Overview

This trial is active, not recruiting.

Condition diabetes mellitus
Treatments biod-531, humalog® mix 75/25
Phase phase 2
Sponsor Biodel
Start date May 2015
End date June 2016
Trial size 130 participants
Trial identifier NCT02446028, 3-250

Summary

The purpose of this study is to evaluate the safety and efficacy of BIOD-531 compared to Humalog®Mix 75/25 in patients with type 2 diabetes.

United States No locations recruiting
Other Countries No locations recruiting

Study Design

Allocation randomized
Endpoint classification safety/efficacy study
Intervention model parallel assignment
Masking open label
Primary purpose treatment
Arm
(Experimental)
BIOD-531 injected twice daily
biod-531
(Active Comparator)
Humalog® Mix 75/25 injected twice daily
humalog® mix 75/25

Primary Outcomes

Measure
Change in HbA1c
time frame: 18 weeks

Secondary Outcomes

Measure
Postprandial glucose excursions
time frame: 18 weeks
Change in weight
time frame: 18 weeks
Hypoglycemic event rates
time frame: 18 weeks

Eligibility Criteria

Male or female participants from 18 years up to 75 years old.
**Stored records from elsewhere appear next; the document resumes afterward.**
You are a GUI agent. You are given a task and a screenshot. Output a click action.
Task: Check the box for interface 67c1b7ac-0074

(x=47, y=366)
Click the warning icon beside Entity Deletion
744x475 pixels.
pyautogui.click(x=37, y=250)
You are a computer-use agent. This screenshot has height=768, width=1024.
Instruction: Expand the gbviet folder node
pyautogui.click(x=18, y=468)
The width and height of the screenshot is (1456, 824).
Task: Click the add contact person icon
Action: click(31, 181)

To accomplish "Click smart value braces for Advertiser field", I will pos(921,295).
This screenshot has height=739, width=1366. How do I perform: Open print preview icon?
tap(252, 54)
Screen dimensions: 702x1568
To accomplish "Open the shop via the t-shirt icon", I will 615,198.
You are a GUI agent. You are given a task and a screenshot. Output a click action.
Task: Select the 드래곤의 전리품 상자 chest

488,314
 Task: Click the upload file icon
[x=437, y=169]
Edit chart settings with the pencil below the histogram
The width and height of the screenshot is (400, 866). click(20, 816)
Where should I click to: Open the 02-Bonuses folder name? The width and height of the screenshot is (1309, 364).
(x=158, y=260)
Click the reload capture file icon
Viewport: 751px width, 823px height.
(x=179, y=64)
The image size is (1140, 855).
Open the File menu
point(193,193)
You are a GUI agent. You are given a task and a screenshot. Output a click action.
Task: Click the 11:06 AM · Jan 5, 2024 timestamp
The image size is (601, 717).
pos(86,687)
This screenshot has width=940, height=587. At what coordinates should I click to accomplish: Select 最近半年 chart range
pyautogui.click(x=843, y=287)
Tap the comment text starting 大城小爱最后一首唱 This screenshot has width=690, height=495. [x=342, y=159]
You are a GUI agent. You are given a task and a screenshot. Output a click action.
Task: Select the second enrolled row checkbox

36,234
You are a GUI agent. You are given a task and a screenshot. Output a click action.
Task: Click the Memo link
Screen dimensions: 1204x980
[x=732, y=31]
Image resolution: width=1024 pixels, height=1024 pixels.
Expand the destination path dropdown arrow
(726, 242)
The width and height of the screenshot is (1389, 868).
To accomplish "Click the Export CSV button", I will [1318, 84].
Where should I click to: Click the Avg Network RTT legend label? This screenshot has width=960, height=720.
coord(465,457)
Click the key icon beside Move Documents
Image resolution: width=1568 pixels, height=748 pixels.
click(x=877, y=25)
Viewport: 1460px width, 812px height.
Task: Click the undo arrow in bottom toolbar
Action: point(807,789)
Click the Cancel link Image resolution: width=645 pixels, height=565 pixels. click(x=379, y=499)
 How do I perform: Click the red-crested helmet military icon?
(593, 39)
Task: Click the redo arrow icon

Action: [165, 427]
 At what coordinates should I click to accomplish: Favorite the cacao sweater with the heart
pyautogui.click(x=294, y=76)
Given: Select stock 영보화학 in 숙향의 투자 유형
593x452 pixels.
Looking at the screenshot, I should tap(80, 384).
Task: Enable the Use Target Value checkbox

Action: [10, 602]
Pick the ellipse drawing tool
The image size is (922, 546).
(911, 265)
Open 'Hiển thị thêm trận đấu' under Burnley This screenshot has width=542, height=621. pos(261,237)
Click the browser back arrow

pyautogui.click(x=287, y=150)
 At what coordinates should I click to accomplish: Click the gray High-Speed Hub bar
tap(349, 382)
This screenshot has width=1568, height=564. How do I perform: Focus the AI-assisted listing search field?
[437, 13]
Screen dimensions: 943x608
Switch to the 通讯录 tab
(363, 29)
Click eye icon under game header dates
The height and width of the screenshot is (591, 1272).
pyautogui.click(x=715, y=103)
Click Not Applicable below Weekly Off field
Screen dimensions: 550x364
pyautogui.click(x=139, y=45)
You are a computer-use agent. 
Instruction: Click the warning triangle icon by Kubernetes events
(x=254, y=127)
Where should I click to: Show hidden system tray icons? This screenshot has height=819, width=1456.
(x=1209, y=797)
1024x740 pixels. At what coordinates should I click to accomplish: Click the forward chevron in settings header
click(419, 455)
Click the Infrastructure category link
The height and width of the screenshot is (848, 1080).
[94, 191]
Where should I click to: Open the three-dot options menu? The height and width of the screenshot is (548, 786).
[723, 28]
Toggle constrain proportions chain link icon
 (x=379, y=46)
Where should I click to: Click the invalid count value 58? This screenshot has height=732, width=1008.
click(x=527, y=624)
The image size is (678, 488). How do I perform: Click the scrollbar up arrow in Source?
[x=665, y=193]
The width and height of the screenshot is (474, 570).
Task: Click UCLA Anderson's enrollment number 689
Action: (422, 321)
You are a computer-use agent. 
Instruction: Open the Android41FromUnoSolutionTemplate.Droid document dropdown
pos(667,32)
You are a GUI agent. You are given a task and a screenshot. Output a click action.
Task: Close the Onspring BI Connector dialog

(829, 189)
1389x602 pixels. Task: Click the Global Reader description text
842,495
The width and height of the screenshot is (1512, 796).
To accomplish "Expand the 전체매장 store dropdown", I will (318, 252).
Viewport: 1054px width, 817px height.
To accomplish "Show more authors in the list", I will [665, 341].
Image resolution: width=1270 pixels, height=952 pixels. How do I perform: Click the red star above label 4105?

Inclusion Criteria: - Established clinical diagnosis of type 2 diabetes, consistent with ADA classification criteria for 6 months or longer. - Body Mass Index 27 - 45 kg/square meter, inclusive. - Screening HbA1c between 7.5 and 11.0%, inclusive. - Up to two injections per day of U-100 basal (NPH, glargine, or detemir), pre-mixed, or self-mixed basal/prandial insulins or insulin analogs at stable total daily doses between 40 -200 units/day, inclusive, for ≥ 3 months prior to screening. Exclusion Criteria: - Regular use of Humulin®R U-500 or sulfonylurea, exenatide (short-acting), repaglinide, or nateglinide within 1 month prior to screening. - History of bariatric surgery. - Subject has had one or more severe hypoglycemic episodes associated with seizure, coma, or unconsciousness within the past 6 months. - History of known hypersensitivity to any of the components in the study medication. - New York Heart Association (NYHA) Class III or IV functional capacity, unstable angina pectoris, myocardial infarction, severe peripheral vascular disease, ischemic strokes or transient ischemic attacks within 6 months of screening. - Systolic blood pressure ≥ 180 mmHg or sitting diastolic blood pressure ≥ 100 mmHg confirmed on repeat during screening visit.

Additional Information

Official title A Randomized, Open-label Parallel Group Phase 2b Trial Evaluating Safety and Efficacy of BIOD 531 Compared to Humalog® Mix 75/25 in Subjects With Type 2 Diabetes
Description BIOD-531 is a formulation of recombinant human insulin with a biphasic absorption profile characterized by rapid absorption (to prevent meal-time rises in blood glucose) and a secondary longer (basal) phase. The purpose of this trial is to evaluate glucose control and safety of BIOD-531 compared to a pre-mixed insulin which is commonly used to provide both meal-time and long acting insulin.
Trial information was received from ClinicalTrials.gov and was last updated in July 2015.
Information provided to ClinicalTrials.gov by Biodel.